Page:

____________________

I was about to post something similar. I suspect anyone posting about Reagan’s “trickle down economics” are not getting their economic info from neutral sources. It would be a bit like someone on the right calling Obama’s official economic policy as “state theft”. I would not expect those who used the term “state theft” when naming Obama’s economic policy to be honest brokers in assessing Obama’s record.

My apologies if I made it seem like “trickle down” economics was, well, actually an economic principle. I was using it as shorthand for Reagan’s economic policies. I’d argue my usage is justified by your proposed one because mine has largely entered the cultural lexicon as denoting the economic principles espoused under Reagan.

I attribute it partly to luck, the economy moves in a cycle and we had just been through an awful time from the early 70s to the early 80s, and partly to his acting expertise.

Like most, perhaps all modern, presidents the ability to speak well in public and and seem to relate to the audience is key to their popularity. From Kennedy to Trump, good public speakers (not in order but IMHO the best were Reagan, Kennedy, Bill Clinton, and Obama) were able to achieve a higher level of popularity than their policy successes deserved. I think clearly Reagan had the best training and experience in this area of any modern President.

I am not sure why people bring up the end of the cold war with Reagan. He certainly supported policies that put pressure on the Soviet Union that ultimately hastened their destruction, but he wasn’t around when the wall fell and the Soviet Union dissolved. Bush steered the US through that particular bit of choppy water with a very sure hand and with excellent results.

____________________

Dataset excerpt:
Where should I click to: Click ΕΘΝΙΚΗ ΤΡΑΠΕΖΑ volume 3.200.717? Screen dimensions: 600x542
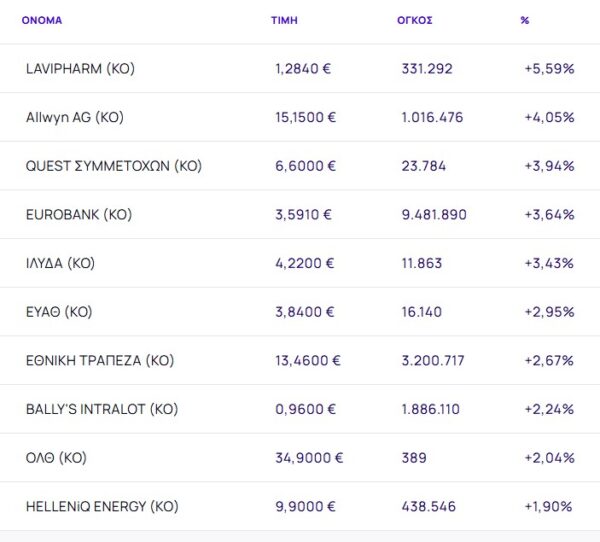432,360
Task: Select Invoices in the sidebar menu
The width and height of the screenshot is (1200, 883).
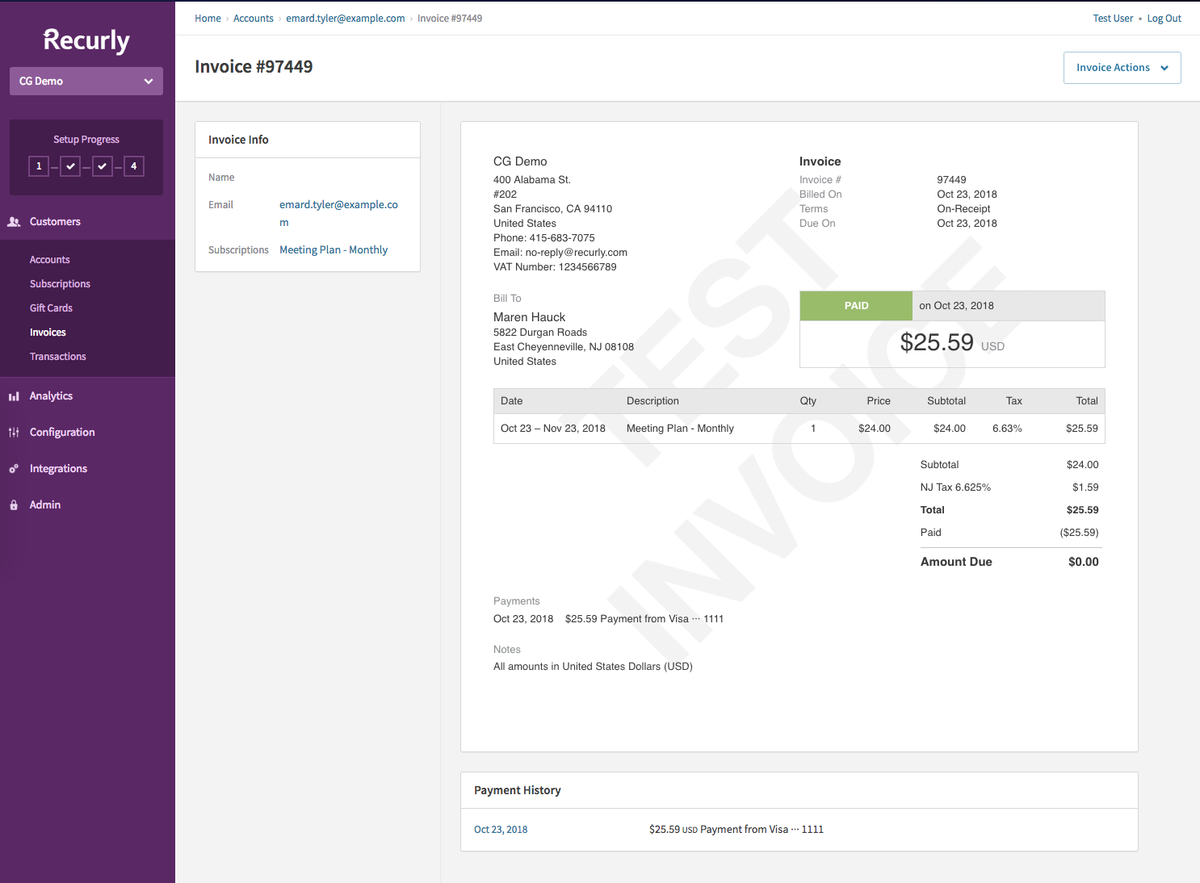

____________________

Work to do: Pick up the comments on Reagan's presidency after their final sentence and keep them going. The material has no connection to the comments on Reagan's presidency.

Answer to this problem:
Reagan was, compared to most politicians, intellectually a lightweight. He was a simplistic, idealistic man who clung to several faiths deeply. He was basically your average American who had a deep abiding faith in America who worked his way up to the top. His rise was basically the American dream - growing up in poverty, the son of an abusive alcoholic - who worked his way up to the very top. People love that sort of story. He was a good intention-ed man I feel. He deeply believed in the ideal that good government was small government, but he wasn’t a Randian - it wasn’t some malicious intent to exterminate the poor on his part. He believed in common decency; he simply believed that the Great Society had made people too dependent on government. But he took no issue with the idea of a safety net - he didn’t even take much of the New Deal to task. He simply had a problem with bureaucrats. Bureaucracy was something he never truly understood or appreciated; he felt that the problem with grand programs like the New Deal was that the layers of bureaucracy limited their direct effect on the people.

He was not overly partisan. He praised FDR - his onetime idol who he proudly said he voted for four times - even as President. Can you imagine a Republican praising FDR today?

He spoke in favor of amnesty for illegal immigrants, and passed a bill which granted amnesty.

He wrote a letter in favor of the Brady Bill. No Republican would dare approve of that today.

Reagan was basically a conservative man who felt the Democratic Party had lost its common, working class touch in the mid 1950s when it nominated intellectuals like Stevenson and Eastern playboys like Kennedy. While he was very much a Republican, don’t feel he ever stopped being something of a Democrat in his heart.

Reagan was a man who in his youth was considered almost a Communist. In 1948, he defended Helen Douglas, who was being attacked by Richard Nixon as a Communist sympathizer. That says a lot about who Reagan was deep down.

Reagan and FDR have more in common as men than most would think.

IMHO only:

  1. He got shot and lived to continue in office.

  2. He was probably slightly above average overall.

  3. Everyone since him has been that terrible and/or idiotic.

But he was arguably. History echoed the end of the 1920s and the beginning of the 1930s in 1979-1980. You had a well-intentioned, good men (Hoover, Carter) in the White House who simply could not handle the respective crises they were handed. You had a nation which was demoralized, lost, and hopeless. In the 1930s, this was because of the Depression. In the 1970s, this was because of Stagflation and the hangover from a decade of cultural revolution. America was floundering and lost in the early 1930s, just as it was at the very beginning of the 1980s. The economy was in a deep rut. America’s military might was basically worthless in both the late 1920s and the late 1970s.

People were crying out for a savior in both eras, and into the mix came two simple-minded (FDR was considered to have a "second-class intellect), confident, assuring men who told the public what they wanted to hear. What they needed to hear. Roosevelt told us that the only thing we needed to fear was fear itself; Reagan told us that it was morning again in America.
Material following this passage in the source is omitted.